Relative Mobile Conversion Rate (Rel mCvR) #
A site’s conversion rate can be influenced by site characteristics— like speed and usability—and by external factors—like marketing campaigns, seasonal events, and the mix of marketing channels.
SEBUAH conversion happens when a site visitor becomes a customer. What counts as a conversion will vary depending on the nature of the site. Buying a product, subscribing to a service, registering as a user, or even just viewing a particular page could be considered a conversion. Check with your marketing team if you’re not sure how conversions are counted in your company.
Since you’re interested in how site speed affects conversions, the mobile site is most relevant— that’s where you’re most likely to see the benefits of speed improvements. Rather than looking at the mobile conversion rate alone, though, you’ll be analyzing the relative mobile conversion rate (Rel mCvR), which is calculated by dividing the mobile conversion rate by the desktop conversion rate.
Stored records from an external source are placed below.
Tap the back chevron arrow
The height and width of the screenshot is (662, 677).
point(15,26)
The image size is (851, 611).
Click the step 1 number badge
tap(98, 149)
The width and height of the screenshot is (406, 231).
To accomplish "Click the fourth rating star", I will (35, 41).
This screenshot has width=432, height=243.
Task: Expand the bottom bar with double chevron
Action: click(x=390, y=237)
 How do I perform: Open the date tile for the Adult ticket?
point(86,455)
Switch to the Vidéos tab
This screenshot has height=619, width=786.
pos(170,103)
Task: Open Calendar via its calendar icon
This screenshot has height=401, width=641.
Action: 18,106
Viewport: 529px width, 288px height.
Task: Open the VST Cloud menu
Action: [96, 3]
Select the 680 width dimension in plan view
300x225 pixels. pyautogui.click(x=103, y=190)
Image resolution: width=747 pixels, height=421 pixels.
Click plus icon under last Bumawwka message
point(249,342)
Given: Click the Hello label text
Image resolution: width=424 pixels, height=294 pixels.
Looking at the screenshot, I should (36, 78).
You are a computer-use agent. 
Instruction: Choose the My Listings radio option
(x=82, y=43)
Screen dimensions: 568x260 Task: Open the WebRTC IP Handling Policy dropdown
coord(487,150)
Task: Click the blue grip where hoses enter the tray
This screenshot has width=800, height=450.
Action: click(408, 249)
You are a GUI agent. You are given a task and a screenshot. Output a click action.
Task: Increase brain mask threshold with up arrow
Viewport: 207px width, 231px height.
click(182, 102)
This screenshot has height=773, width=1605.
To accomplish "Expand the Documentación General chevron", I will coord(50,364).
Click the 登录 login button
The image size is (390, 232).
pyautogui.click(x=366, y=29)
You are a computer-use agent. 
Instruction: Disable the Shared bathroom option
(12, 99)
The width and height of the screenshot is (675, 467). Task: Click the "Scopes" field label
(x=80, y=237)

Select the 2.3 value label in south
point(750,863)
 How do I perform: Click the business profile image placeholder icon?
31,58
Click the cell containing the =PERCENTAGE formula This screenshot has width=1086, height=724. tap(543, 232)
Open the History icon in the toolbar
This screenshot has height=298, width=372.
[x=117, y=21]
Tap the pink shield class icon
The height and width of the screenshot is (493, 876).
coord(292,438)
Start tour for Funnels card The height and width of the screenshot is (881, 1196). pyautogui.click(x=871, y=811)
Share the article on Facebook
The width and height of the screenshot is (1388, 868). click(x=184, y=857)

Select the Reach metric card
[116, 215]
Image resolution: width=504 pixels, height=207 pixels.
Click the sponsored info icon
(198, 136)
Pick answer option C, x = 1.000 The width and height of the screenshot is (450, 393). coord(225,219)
This approach reduces the noise from external factors, which tend to affect both desktop and mobile, and makes it easier to see whether any increases in the mobile site’s effectiveness were actually caused by the speed improvements.
Caution: Caution: Rel mCvR is influenced not only by speed, but also by other site characteristics like usability. If other big changes were made to the site during the period you want to analyze, you won’t be able to measure the effects of speed improvements on their own, but you can show the benefits of all the improvements as a group.
Doing the analysis #
Make sure you have access to your site’s Google Analytics, or collaborate with the analytics team. If you don’t have a Google Analytics account, you can learn how to set one up at Get started with Analytics.
Step 1: Go to Google Analytics and click Admin. Under View, choose View Settings. There, copy the View ID.
Step 2: Go to this spreadsheet and click File, and Make a copy.
Step 3: Insert the View ID from Google Analytics into field B3, C3 dan D3 in the spreadsheet. If your Google Analytics has goals instead of Ecommerce Conversion Rate, change field B6 dan C6 so that you remove
ga:transactionsPerSession and instead type in
ga:goalConversionRateAll in the two fields.
Step 4: In the spreadsheet, click Add-ons, Google Analytics, and choose Run reports. Then go to the spreadsheet page Rel mCvR and see the results.
You should now have a chart that looks something like this:
Step 6: Using the chart, identify a period before the speed optimization (when load times were high) and a period after the speed optimization (when load times should be lower) that you want to analyze. In this example, you would compare eight weeks in Jan–Feb to eight weeks in Aug–Sept.
Step 7: In a new sheet, calculate the average load time and rel mCvR for the two periods. Then add the revenue coming from mobile visitors during the period after the speed optimization (Aug–Sept in the example). You can find revenue data in Google Analytics under the section Audience > Mobile > Overview.
Step 8: Now calculate what the revenue would have been if Rel mCvR had not improved. Do this by dividing the revenue (€1,835,962) by the current Rel mCvR (51%) and multiplying by the Rel mCvR for the period before the speed optimization (42%).
Step 9: Subtract the revenue that the company earned from what it would have earned if Rel mCvR had not improved.
In this example, the company earned an additional €323,993 in eight weeks thanks to Rel mCvR improving —that is, thanks to the mobile site becoming faster.
Things to consider when analyzing Rel mCvR #
As noted above, other changes to the site, such as UX improvements, can influence Rel mCvR.
- Check that speed was the only big change to the site during the period you want to study. If there were other changes, Rel mCvR can tell you the effect of the changes as a group, but not of an individual change.
- Watch out for any changes or events that affected the desktop site but not the mobile site —they can skew your results. If you discover any desktop-only changes, omit the affected period from your analysis.
- You might wonder whether an increase in Rel mCvR is caused by a shift in conversions from desktop to mobile rather than an increase in conversions overall. While there is likely to be some change in the mix of desktop and mobile conversions due to speed improvements, keep in mind that Rel mCvR calculates the mobile conversion rate relative to the desktop conversion rate. So, you only see an increase in Rel mCvR when mCvR goes up more than dCvR. In other words, when doing this calculation you’re already counting low, which means you have a safety margin that can compensate for any shifts in the channel mix.
Summing up #
While it has some limitations, Rel mCvR is a great low-cost way to estimate how much a speed optimization increased revenue without, for example, having to run server-side or slow-down tests. And quantifying the relationship between performance and revenue can help you demonstrate the value of development projects whose benefits might not be immediately clear to non-technical stakeholders.